> [Problem to solve] Please put each line of the listing below into a Markdown table with the columns No. and Line, numbering the rows and omitting blank lines.

> [Source material]
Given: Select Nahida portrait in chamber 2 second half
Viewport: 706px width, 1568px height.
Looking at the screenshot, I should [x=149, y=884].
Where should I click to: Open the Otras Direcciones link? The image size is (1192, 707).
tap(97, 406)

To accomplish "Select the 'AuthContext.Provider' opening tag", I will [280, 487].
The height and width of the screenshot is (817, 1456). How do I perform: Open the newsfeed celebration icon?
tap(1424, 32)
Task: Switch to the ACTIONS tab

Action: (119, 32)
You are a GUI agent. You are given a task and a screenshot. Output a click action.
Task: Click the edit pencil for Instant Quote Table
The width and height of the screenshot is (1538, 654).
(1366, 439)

> [Full response]
| No. | Line |
|---|---|
| 1 | Given: Select Nahida portrait in chamber 2 second half |
| 2 | Viewport: 706px width, 1568px height. |
| 3 | Looking at the screenshot, I should [x=149, y=884]. |
| 4 | Where should I click to: Open the Otras Direcciones link? The image size is (1192, 707). |
| 5 | tap(97, 406) |
| 6 | To accomplish "Select the 'AuthContext.Provider' opening tag", I will [280, 487]. |
| 7 | The height and width of the screenshot is (817, 1456). How do I perform: Open the newsfeed celebration icon? |
| 8 | tap(1424, 32) |
| 9 | Task: Switch to the ACTIONS tab |
| 10 | Action: (119, 32) |
| 11 | You are a GUI agent. You are given a task and a screenshot. Output a click action. |
| 12 | Task: Click the edit pencil for Instant Quote Table |
| 13 | The width and height of the screenshot is (1538, 654). |
| 14 | (1366, 439) |